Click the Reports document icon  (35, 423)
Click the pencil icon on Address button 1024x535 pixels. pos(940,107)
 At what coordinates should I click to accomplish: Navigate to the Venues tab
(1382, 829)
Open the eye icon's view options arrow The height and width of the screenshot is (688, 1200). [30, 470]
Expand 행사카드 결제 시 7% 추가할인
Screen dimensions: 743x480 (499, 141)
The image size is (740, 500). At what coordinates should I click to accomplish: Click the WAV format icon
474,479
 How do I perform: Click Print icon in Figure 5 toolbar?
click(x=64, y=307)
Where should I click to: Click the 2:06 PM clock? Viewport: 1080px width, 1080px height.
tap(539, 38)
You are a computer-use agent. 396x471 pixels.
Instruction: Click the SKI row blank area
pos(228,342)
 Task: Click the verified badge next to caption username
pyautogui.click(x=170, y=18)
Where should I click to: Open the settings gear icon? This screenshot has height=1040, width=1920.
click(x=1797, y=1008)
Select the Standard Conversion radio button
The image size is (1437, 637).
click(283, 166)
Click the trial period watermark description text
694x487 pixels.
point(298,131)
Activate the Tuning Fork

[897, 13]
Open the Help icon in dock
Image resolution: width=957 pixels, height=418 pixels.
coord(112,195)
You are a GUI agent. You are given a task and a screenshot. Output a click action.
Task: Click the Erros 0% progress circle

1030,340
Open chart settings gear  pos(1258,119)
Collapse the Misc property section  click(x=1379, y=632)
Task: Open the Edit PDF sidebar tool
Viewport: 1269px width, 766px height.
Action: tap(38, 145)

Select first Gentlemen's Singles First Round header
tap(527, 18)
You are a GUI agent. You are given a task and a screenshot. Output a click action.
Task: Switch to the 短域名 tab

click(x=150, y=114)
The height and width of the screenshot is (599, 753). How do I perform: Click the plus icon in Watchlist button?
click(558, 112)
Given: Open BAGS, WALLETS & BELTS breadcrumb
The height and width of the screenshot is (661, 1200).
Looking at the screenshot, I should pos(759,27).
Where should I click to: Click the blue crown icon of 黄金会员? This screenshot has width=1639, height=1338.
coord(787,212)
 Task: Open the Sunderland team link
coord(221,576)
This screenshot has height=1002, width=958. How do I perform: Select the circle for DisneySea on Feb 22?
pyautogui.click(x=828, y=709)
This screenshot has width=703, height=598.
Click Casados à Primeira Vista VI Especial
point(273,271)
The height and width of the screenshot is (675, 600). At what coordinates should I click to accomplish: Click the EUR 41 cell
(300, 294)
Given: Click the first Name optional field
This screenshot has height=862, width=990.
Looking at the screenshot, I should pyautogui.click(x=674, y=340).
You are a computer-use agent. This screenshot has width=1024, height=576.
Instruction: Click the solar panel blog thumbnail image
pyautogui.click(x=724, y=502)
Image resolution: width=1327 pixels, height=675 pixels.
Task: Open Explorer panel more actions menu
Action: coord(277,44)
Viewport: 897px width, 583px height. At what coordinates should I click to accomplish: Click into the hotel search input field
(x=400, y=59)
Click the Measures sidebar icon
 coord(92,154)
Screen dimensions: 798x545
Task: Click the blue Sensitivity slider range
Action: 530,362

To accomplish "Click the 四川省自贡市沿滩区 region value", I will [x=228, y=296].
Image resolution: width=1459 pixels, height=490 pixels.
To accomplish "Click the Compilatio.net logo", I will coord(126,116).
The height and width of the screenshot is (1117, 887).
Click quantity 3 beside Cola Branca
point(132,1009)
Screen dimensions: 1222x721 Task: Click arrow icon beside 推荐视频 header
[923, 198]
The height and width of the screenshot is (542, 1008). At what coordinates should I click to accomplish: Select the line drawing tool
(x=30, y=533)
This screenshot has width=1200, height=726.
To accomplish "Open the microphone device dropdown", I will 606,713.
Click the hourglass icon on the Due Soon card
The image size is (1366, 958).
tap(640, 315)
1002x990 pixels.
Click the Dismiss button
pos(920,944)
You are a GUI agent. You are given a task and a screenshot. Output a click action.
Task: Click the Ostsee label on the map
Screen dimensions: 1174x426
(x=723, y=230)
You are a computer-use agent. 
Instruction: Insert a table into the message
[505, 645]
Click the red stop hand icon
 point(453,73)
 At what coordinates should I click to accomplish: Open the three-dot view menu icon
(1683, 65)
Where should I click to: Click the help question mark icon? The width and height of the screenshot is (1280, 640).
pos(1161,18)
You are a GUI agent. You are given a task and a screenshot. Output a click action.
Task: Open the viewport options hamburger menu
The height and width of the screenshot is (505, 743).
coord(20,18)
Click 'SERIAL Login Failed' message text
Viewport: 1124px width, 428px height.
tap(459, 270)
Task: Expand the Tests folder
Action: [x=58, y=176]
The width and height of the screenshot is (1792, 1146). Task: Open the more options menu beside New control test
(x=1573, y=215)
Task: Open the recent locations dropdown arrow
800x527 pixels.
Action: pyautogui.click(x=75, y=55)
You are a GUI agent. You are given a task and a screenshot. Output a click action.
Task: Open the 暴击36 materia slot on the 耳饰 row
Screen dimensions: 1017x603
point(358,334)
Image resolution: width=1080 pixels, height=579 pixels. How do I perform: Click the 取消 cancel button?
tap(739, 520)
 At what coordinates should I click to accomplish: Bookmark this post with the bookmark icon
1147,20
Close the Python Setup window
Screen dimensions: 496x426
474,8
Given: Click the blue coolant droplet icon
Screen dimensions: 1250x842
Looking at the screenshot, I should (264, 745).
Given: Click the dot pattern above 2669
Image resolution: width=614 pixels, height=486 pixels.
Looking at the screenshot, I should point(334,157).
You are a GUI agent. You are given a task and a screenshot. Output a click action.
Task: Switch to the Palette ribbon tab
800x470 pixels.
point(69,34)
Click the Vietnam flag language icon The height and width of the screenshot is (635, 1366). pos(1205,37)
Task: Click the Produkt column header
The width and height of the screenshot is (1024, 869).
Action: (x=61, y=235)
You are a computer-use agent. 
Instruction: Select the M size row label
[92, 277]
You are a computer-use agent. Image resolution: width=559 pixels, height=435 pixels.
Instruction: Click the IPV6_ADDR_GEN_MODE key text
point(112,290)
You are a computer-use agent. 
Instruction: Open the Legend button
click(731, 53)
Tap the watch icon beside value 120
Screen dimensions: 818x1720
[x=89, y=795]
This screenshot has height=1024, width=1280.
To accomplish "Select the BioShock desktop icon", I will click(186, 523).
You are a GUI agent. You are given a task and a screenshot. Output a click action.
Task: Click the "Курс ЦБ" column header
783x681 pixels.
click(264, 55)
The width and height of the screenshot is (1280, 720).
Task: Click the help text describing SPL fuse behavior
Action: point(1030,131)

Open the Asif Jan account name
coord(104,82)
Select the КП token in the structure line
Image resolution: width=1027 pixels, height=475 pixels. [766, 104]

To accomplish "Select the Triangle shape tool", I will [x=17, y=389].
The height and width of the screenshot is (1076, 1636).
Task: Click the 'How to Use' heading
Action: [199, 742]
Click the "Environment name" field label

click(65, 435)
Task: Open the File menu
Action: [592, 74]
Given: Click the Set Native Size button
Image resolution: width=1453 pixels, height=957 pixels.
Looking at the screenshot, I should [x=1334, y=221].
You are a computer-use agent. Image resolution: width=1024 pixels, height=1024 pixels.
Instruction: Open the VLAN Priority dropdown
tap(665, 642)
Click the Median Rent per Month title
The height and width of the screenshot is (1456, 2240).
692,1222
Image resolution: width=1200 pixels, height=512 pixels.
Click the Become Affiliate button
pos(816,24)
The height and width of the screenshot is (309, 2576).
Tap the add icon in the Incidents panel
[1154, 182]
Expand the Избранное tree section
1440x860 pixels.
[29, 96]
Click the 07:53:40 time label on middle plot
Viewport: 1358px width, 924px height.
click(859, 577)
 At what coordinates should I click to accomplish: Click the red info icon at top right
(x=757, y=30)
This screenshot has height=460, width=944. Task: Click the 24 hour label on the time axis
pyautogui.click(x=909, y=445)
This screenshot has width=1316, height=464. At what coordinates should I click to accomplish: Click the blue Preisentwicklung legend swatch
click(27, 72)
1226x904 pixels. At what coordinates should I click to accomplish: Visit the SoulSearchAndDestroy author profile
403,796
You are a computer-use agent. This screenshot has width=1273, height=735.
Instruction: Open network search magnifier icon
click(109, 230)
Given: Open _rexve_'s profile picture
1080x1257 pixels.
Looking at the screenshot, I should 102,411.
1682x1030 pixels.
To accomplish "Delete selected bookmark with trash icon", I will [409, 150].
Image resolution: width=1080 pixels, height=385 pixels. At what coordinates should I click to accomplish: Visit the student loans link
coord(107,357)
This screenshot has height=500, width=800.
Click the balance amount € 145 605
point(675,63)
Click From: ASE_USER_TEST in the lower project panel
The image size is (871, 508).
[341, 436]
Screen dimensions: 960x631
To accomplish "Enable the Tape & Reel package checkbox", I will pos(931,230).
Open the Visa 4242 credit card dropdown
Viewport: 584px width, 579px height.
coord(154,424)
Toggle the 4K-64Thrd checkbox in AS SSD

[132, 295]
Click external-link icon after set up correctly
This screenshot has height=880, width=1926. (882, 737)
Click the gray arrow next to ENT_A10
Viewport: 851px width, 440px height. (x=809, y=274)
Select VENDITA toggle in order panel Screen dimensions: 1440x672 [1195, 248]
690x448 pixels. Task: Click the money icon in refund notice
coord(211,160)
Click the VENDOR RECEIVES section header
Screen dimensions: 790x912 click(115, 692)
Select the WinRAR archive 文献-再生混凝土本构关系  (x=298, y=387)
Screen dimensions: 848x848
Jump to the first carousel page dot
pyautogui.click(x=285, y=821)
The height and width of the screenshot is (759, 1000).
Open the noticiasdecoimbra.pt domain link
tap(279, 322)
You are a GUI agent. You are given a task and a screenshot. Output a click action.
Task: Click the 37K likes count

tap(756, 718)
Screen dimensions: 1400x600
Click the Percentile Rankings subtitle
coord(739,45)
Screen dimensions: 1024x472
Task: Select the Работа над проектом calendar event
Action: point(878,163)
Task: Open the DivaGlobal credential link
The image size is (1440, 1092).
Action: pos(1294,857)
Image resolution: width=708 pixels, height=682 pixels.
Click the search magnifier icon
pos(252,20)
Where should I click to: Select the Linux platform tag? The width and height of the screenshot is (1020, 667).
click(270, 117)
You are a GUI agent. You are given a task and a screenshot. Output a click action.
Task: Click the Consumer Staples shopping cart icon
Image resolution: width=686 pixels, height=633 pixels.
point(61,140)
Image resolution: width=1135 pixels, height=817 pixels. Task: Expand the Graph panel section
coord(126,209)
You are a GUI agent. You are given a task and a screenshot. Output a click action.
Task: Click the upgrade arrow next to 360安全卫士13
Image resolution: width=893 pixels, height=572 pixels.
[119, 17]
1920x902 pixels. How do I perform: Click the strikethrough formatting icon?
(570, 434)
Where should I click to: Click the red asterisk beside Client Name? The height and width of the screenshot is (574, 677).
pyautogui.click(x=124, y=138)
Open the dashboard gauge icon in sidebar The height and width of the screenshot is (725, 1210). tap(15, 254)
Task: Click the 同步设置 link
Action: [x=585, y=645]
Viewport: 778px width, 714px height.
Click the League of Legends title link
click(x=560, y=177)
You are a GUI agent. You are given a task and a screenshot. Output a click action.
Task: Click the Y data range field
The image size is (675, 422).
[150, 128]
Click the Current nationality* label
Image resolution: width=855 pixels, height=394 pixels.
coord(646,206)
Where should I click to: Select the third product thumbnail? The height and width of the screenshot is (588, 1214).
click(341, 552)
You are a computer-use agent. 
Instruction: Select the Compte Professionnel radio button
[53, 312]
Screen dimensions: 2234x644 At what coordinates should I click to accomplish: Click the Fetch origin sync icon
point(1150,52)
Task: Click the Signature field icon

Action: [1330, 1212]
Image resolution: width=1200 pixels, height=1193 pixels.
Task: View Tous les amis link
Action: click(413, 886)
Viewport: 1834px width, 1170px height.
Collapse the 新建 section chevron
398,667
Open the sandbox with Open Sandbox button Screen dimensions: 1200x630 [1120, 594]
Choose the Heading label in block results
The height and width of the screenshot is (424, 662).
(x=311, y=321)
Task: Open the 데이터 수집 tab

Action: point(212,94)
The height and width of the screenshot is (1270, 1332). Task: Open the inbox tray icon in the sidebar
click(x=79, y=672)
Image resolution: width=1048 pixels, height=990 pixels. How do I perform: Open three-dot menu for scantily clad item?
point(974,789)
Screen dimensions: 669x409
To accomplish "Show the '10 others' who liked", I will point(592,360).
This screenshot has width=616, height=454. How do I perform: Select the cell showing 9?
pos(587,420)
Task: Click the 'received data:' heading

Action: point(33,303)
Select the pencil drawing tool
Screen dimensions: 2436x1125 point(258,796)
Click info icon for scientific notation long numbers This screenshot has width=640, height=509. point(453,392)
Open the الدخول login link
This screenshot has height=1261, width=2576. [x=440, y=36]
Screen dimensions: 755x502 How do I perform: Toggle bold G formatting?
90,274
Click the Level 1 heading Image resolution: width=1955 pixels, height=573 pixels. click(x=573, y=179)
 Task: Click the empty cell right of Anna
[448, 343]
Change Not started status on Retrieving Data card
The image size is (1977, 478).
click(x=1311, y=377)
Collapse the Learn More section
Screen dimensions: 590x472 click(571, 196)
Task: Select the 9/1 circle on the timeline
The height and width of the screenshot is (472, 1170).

+ + + + +

§ Your instructions: Your answer should reproduce each line of the listing that holds the word "column".

§ Solution to this problem:
Task: Click the Produkt column header
Task: Click the "Курс ЦБ" column header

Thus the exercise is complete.